Rev Sue preached this sermon on Sunday 3 July, assisted by members of the Ministry Team. Here it is for you again:
Thomas gets a rather bad press as “Doubting Thomas”. Nevertheless he is one of my favourite saints. Here are some reasons why.
First one. He always told the truth. It can be very uncomfortable when everyone else seems to understand or agree about something, but you don’t. But maybe when you were at school there were times when you couldn’t understand what the teacher said, and you felt you must be really dumb. Then someone put up their hand and asked and there was a feeling of relief spreading round the classroom, and you realised you were not the only one. Thomas was the one who wasn’t afraid to ask the questions.
Secondly, he wasn’t afraid to be the odd one out, even when everyone else was telling him he was wrong and getting angry with him. He refused to say he believed something he didn’t. Now don’t get me wrong. I’m not saying people should be stubborn or arrogant. You should listen to what other people have to say and try to see their point of view. If you find yourself in a minority of one, you should reflect carefully. But if, after all that, you still believe the same thing, then don’t pretend otherwise. The scientist Galileo said that the earth went round the sun. People called him an idiot – couldn’t he see the sun moving across the sky? The church called him a heretic because it didn’t fit with their beliefs. And now we know that he was right.
Which brings me to the next thing I like about Thomas. He liked to base his beliefs on evidence. He didn’t believe things just because other people told him they were true. He liked to see for himself. In these days of fake news, it’s important to look behind what we’re being told, and ask what the person really knows about the subject. Not all so-called experts are equal. Follow the ones with evidence.
Lastly there is his amazing declaration of faith. “My Lord and my God”. No one had ever called Jesus God before. Sometimes the doubter, when finally convinced, is the one who has the greatest faith.
And now I’ve asked our ministry team for some stories about their own doubt and what helps them in the difficult times.
Doubts about ill health:
When struggling with health concerns; either the flare up of a chronic condition, an infection such as Covid or when feeling exhausted; such feelings can be concerning and at times frightening. John’s Gospel talks of God’s peace:
John 14 vs 27 “Peace I leave with you, my peace I give you. I do not give to you as the world gives. Do not let your hearts be troubled and do not be afraid.”
At times of ill health, fear and anxiety we can look to John’s Gospel and recognise and accept God’s gift of peace and let it create calm where there is anguish.

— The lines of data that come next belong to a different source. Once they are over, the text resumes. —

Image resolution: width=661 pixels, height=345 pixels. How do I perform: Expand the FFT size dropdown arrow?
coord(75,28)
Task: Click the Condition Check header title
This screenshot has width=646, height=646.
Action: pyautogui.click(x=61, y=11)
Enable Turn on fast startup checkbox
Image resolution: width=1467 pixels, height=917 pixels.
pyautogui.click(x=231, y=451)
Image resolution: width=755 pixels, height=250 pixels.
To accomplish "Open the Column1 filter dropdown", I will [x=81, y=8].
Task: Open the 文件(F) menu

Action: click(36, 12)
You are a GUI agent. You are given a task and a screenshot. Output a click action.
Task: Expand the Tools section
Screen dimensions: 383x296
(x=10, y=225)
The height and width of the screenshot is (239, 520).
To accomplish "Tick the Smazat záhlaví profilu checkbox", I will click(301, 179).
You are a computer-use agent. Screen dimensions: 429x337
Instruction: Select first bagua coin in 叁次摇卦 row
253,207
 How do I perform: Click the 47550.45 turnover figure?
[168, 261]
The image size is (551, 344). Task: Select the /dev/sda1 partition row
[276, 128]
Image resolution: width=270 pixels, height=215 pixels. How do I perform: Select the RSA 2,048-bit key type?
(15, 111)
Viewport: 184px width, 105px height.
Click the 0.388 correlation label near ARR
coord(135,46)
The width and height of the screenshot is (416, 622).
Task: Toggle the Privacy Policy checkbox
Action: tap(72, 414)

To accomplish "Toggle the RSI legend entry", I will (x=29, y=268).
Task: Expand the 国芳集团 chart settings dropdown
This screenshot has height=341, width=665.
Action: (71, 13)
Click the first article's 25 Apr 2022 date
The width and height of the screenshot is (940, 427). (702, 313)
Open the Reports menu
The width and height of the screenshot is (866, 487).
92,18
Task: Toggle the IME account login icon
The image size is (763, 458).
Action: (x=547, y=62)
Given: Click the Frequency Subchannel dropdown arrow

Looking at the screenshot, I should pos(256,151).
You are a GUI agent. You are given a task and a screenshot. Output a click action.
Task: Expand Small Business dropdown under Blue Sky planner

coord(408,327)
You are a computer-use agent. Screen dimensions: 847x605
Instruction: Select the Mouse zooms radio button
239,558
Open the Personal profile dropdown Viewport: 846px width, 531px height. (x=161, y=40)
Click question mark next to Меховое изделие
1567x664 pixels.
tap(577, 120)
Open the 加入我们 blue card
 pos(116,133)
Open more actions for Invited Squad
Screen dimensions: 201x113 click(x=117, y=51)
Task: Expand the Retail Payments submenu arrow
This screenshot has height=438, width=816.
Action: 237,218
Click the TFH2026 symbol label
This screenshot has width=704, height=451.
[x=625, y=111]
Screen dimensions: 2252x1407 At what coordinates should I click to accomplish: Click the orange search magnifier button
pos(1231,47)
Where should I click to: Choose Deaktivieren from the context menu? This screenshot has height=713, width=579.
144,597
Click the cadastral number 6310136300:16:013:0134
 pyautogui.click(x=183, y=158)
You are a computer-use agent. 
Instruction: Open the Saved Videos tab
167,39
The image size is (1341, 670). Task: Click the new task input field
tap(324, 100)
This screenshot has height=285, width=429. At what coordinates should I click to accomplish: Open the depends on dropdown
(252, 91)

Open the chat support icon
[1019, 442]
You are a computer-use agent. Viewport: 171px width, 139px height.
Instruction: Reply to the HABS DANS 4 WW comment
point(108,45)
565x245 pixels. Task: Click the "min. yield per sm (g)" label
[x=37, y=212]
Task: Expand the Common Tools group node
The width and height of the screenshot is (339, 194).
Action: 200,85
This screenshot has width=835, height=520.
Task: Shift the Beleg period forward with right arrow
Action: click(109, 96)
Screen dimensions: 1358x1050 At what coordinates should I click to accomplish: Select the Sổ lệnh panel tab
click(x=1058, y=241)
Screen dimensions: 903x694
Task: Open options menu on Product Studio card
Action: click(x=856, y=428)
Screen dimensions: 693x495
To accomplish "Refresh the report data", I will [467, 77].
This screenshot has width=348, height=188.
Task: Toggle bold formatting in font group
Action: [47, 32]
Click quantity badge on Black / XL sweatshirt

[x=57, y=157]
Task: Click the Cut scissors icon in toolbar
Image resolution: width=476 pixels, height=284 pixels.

Similarly at such times the Book of Isaiah speaks of God promising us his strength:
Isaiah 14 vs 10 “So do not fear, for I am with you; do not be dismayed, for I am your God. I will strengthen you and help you. I will uphold you with my righteous hand.”
As children of God we can call upon God’s power to assist and support us at any time. He walks with us, beside us and at times carries us.
Doubts when life is hard:
Quite a few years ago when my children were young, we went through quite a difficult patch as a family and in my relationship with my husband, especially when he started to become ill.
Money was very short, and we were at risk of losing our home. I began to wonder what I’d done wrong and where was God in it all. I don’t think I particularly lost faith, but I began to doubt whether God was real, and I was wrong to believe in him and everyone who didn’t believe were right.
I continued to pray every night with the children and on my own. I think it was around the time of Lent and I remember going to a couple of the Lent study groups. One night when I began to despair about everything that was happening, I talked to God. I think I was cross, maybe even angry! “Why us?” kind of thing. I really couldn’t see any way out of the problems we were experiencing.
In the morning I woke up and just felt like all the problems had gone away. I remember feeling a great sense of relief and happiness. A lightness and joy that I couldn’t explain, but things started to improve. We got help and support through advice and things began to come together.
All in all, it strengthened my belief and I’ve never doubted since that God does exist and he answers prayers. Not in the way we expect but through others, circumstances and events.
Doubts about ministry
When I am in doubt about the life path God has chosen for me; about the words I speak; about am I saying the right thing or the wrong; when I just doubt myself, I turn to The Weaver Poem – first introduced to me during my ALM Training and my doubts subside, and my belief returns. It goes like this:
My Life is but a weaving
Between my Lord and me;
I cannot choose the colours
He worketh steadily.
Oft times He weaveth sorrow
And I, in foolish pride,
Forget He sees the upper,
And I the underside.
Not ‘til the loom is silent
And the shuttles cease to fly,
Shall God unroll the canvas
And explain the reason why.
The dark threads are as needful
In the Weaver’s skilful hand,
As the threads of gold and silver
In the pattern He has planned.
He knows, He loves, He cares,
Nothing this truth can dim.
He gives His very best to those
Who leave the choice with Him. (Anonymous)
This last verse gives me encouragement and strength to carry on.